Something like a year later I stood in about the same spot and felt even greater fear. It was my first day of school. I had told my teacher the same thing I told everyone who gave me an ear. I said I was a policeman. More than the cool uniforms or the exciting music of Adam 12 on TV the thing I liked best about police was the cars. I didn’t pay much attention to the dialogue or plot of my favorite program. I just liked when they drove their black and white code three.
So on my first day of Kindergarten I told Miss Tatch that I was a policeman. She told me that she had a good job for a policeman. She sent me to the office with the attendance report.
My clearest memory of Clarkdale Elementary School is the cavernous hallways. The floors were wide and dark brown. The walls were dark and towering. The ceiling seemed miles overhead. I exited the classroom and walked close to the wall with the attendance slip. When it was necessary to cross to the other side I looked both ways. The enormity grew around me. My little legs took little steps and I made it into the warm office.

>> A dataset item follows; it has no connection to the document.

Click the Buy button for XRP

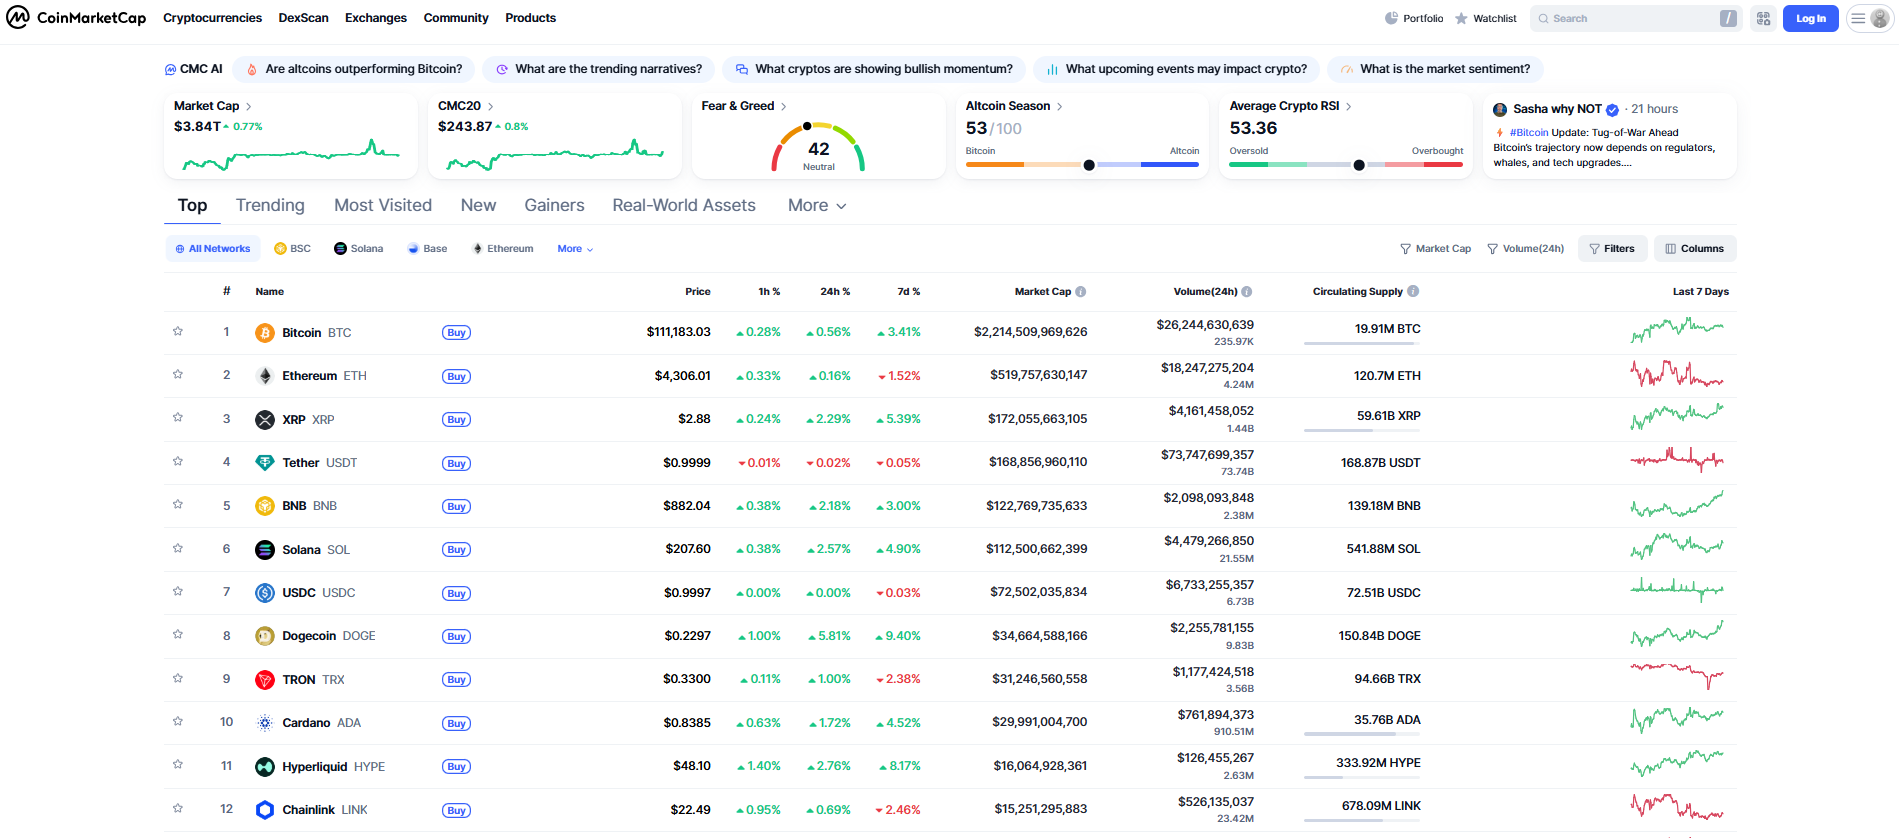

They took the paper and thanked me. I turned around and walked out the way I came and then I was back in the hall. The front entrance was on my left. I took a few steps to my right and recognized where I was. I was right where the doctor with the needle had stood a year before. But that didn’t matter. The light from the front doors made the walls seem even taller. Suddenly I felt like a mouse on a wide freeway. Then there was Miss Tatch standing by the classroom door smiling at me and I found my way back.
Even to this day high walls and ceilings make me a little nervous.
One other important note is just a day later and a thousand miles away Prajna was born. There is no way I could have fathomed at the time what joy this would eventually bring to me.